**Trecho para leitura:**
----------------
O ano de 2010 marca o fim da década, logo balanços e listas se tornam inevitáveis. Pensando nisso, caiu a ficha: usando o critério crítico geracional (as gerações de autores se sucedem a cada 30 anos), em 2010 já se pode fazer uma avaliação da geração de escritores da década de 1980.
E na geração 70/80 (a minha) surgiram cerca duns 400 novos autores! Para se ter uma idéia, em 1976, só a Editora Ática (na época, investindo massivamente em ficção nacional; lembram as famosas capas do Elifas Andreatto?), na coleção Nosso Tempo, publicou cerca de 75 títulos de autores inéditos. E onde estão esses caras hoje?
Dos quatrocentos escritores emergentes daquela época, trezentos e setenta e cinco desapareceram por completo, porque hoje, trinta anos depois, só restam aí uns vinte e cinco, sem contar os poetas, os mortos ou ambos, tipo Leminski, Ana Cristina César…
Porque não se trata de fazer sucesso ou vender ou ganhar prêmios ou concursos ou bolsas ou petrobrases, não se trata nem de publicar muito, trata-se de escrever uma obra – pode ser apenas uma – realmente significativa, que faça diferença, que penetre o imaginário e se instale na memória profunda das gerações subsequentes. E esse critério inclui o equivalente inverso: o conjunto da obra é que se torna representativo. É o caso do escritor que publica constantemente e, pelo conjunto produzido, define um estilo, uma marca inconfundível.
----------------
Prossiga o texto sobre a geração de escritores da década de 1980, começando logo após a última frase apresentada.

[Entradas extraídas de uma coleção]
----------------
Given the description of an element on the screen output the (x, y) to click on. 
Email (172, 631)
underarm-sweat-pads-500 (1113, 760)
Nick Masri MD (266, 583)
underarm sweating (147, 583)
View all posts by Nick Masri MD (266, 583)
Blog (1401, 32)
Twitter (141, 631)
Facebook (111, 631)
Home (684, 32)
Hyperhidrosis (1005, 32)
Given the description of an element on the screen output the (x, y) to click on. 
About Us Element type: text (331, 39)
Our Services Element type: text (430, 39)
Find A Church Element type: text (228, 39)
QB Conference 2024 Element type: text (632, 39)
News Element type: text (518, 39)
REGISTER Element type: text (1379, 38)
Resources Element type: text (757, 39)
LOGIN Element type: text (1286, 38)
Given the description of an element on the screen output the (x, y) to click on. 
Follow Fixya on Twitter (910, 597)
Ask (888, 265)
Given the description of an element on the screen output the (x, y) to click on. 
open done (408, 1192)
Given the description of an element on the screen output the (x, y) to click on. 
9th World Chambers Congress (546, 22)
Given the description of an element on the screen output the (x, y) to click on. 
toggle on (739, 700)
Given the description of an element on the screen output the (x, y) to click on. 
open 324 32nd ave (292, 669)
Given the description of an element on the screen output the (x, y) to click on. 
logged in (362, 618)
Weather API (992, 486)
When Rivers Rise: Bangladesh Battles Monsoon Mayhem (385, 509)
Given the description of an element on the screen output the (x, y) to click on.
----------------
**Resposta:**
Aliás, nessa categoria, de imediato posso citar três e todos gaúchos: Luís Fernando Veríssimo, Moacyr Scliar e João Gilberto Nöll – este menos prolífico, todavia, mais complexo, dum nível técnico-estilístico refinadíssimo.
Tal critério – a obra exemplar ou o conjunto de obras – consagrou nossos grandes escritores, claro, incluindo os gênios – o autor de várias obras fundamentais – a exemplo de Guimarães Rosa, Carlos Drummond de Andrade, Machado de Assis, Graciliano Ramos, Osman Lins, Lygia Fagundes Telles, Clarice Lispector, João Cabral de Melo Neto, Érico Veríssimo, Mário de Andrade, etc. Mas a propósito, e citando o próprio Mário de Andrade: Uma grande literatura nacional não é feita de gênios porque o gênio aparece em qualquer lugar, até no deserto de Gobi, uma grande literatura nacional é feita por muitos escritores médios.
Agora, voltando à geração de 70/ 80, pinçando só os prosadores, lá vão (por ordem alfabética): Antonio Torres, Caio Fernando Abreu, Deonísio da Silva, Domingos Pellegrini Jr., Hilda Hilst, Ignácio de Loyola Brandão, Ivan Ângelo, João Antonio, João Ubaldo Ribeiro, João Gilberto Nöll, João Silvério Trevisan, a primeira Lya Luft, Luiz Vilela, Luís Fernando Veríssimo, Márcia Denser, Marcio Souza, Moacyr Scliar, a primeira Marina Colasanti, Nélida Pinõn, Roberto Drummond, Rubem Fonseca, Raduan Nassar, Reinaldo Moraes, Roniwalter Jatobá, Sonia Coutinho, Silvio Fiorani, Sérgio Sant’Anna, Silviano Santiago, Tânia Faillace, Wander Piroli.
Taí, 30 escritores, digo, 25, porque cinco já estão mortos: Caio F., Hilda Hilst, João Antonio, Roberto Drummond e Wander Piroli.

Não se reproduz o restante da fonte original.